Write out exactly the lines running from the one with "Where should I" to the end of the data, including both of those lines and excluding pictures.
Recorded data: Begin
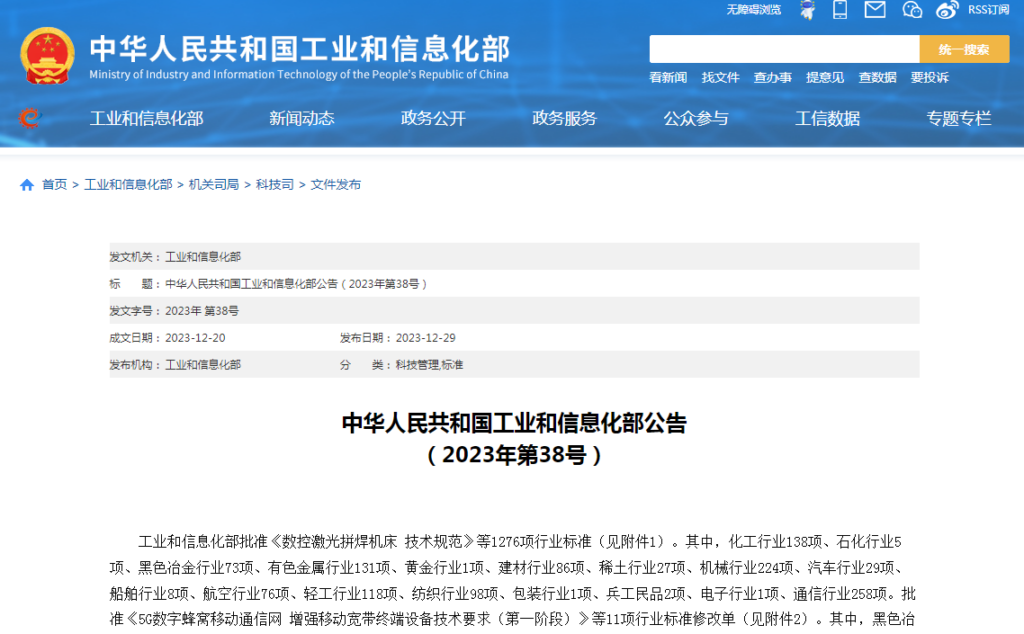The width and height of the screenshot is (1024, 634).
Task: Click the 要投诉 complaint link
Action: [x=930, y=77]
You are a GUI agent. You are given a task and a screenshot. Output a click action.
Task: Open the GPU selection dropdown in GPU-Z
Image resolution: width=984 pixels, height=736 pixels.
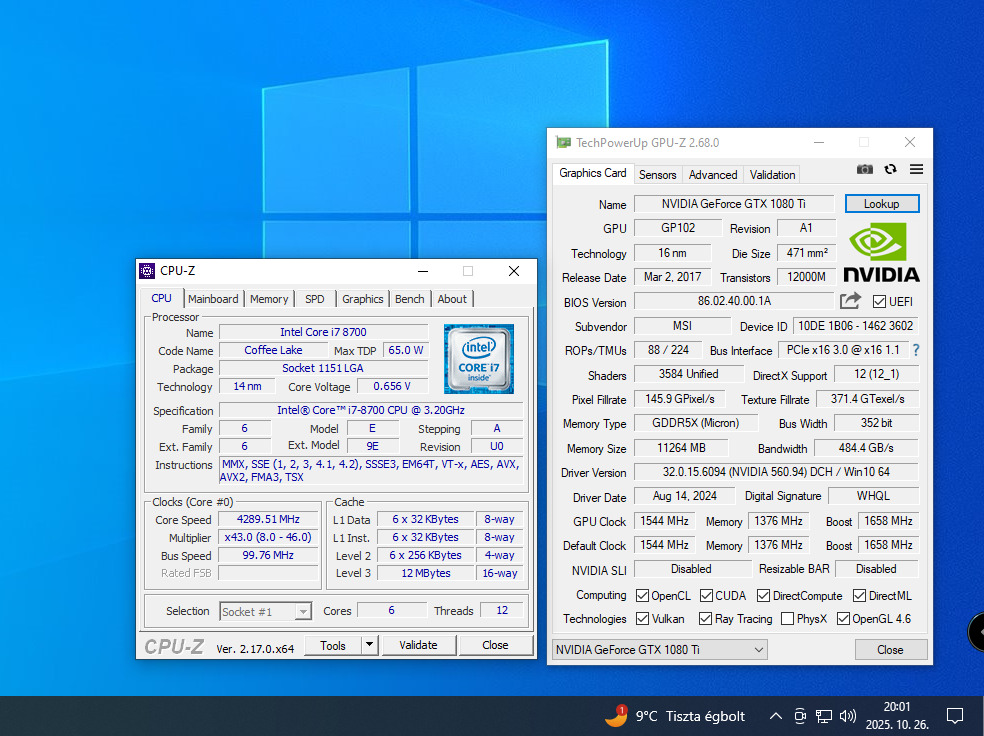click(x=660, y=650)
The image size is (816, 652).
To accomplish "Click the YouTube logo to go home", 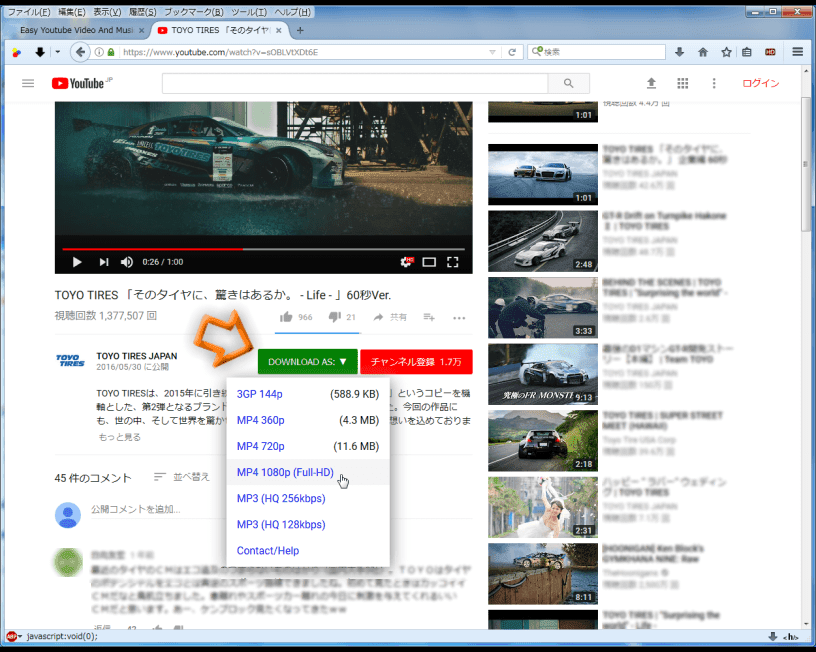I will (80, 84).
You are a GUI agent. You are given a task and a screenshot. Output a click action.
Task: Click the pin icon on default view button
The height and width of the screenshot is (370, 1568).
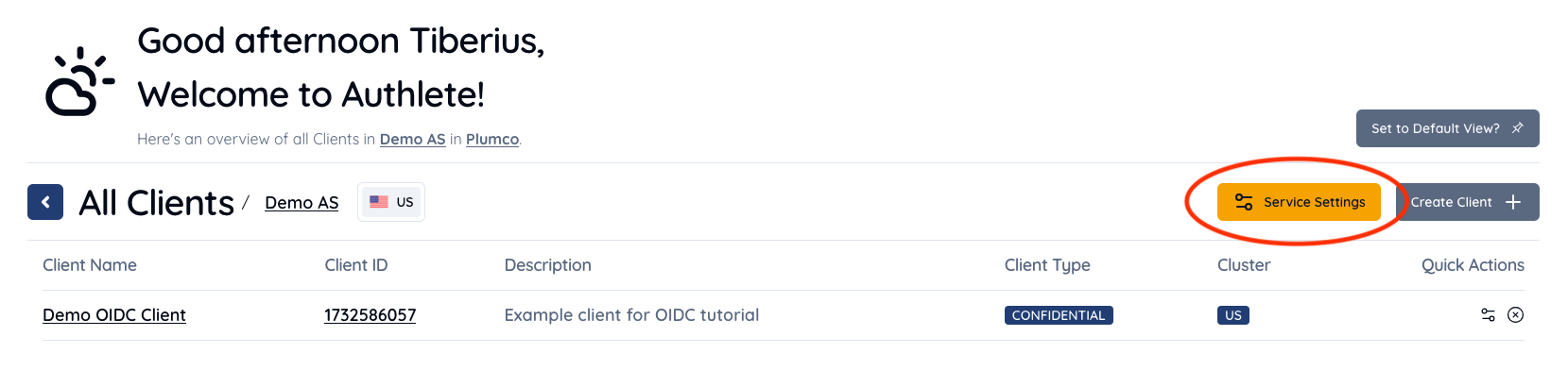point(1518,128)
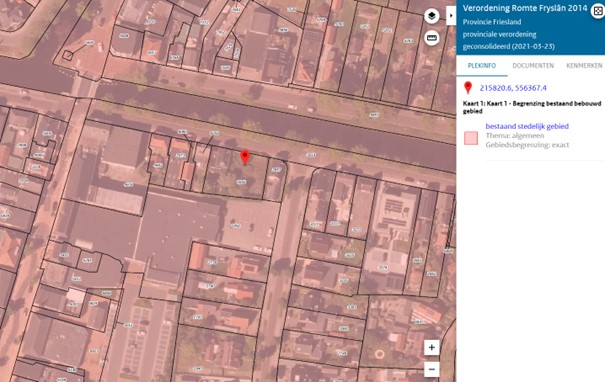Screen dimensions: 605x382
Task: Click the pink legend color swatch
Action: pos(471,138)
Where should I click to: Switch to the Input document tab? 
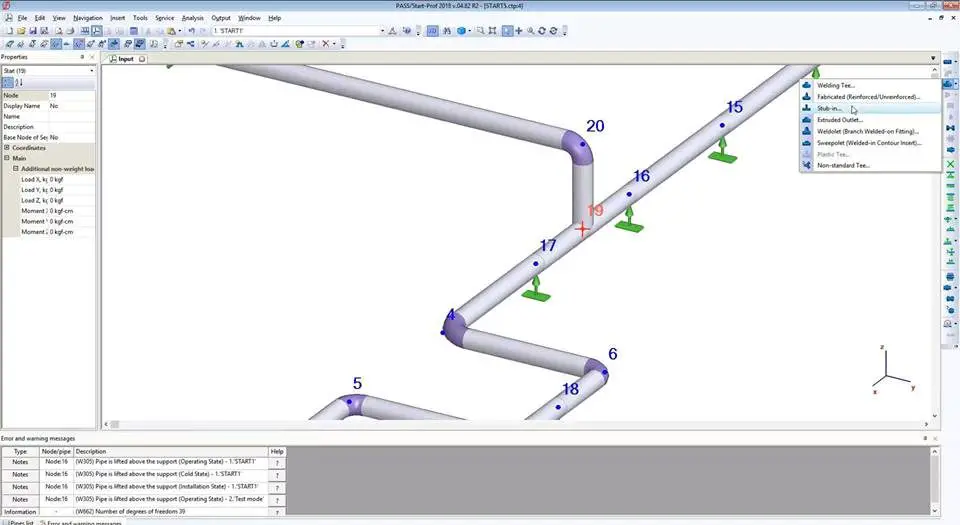point(126,59)
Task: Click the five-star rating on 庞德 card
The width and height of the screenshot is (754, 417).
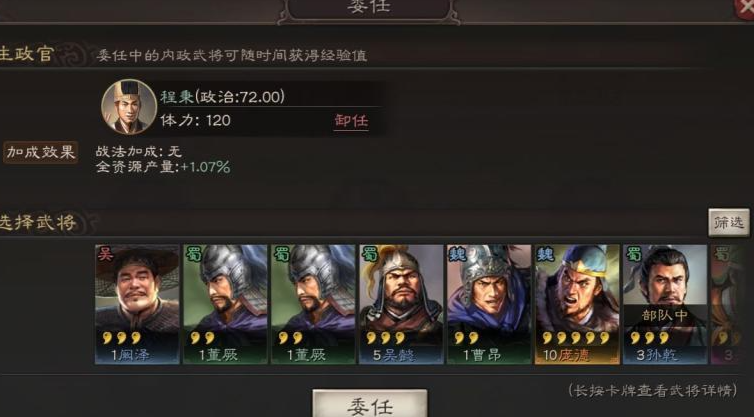Action: pos(576,338)
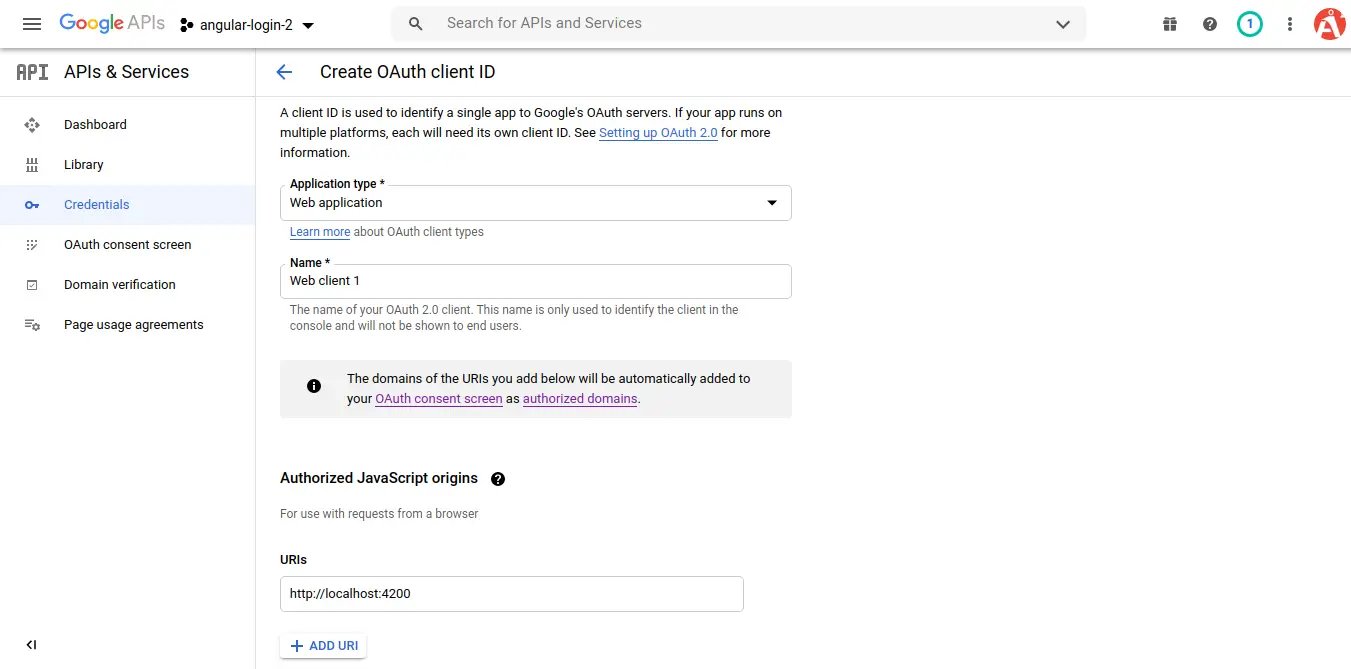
Recorded data: End
▶ [Task solution]:
Where should I click to: Switch to the Input document tab? 
point(126,59)
Task: Click the five-star rating on 庞德 card
The width and height of the screenshot is (754, 417).
Action: pos(576,338)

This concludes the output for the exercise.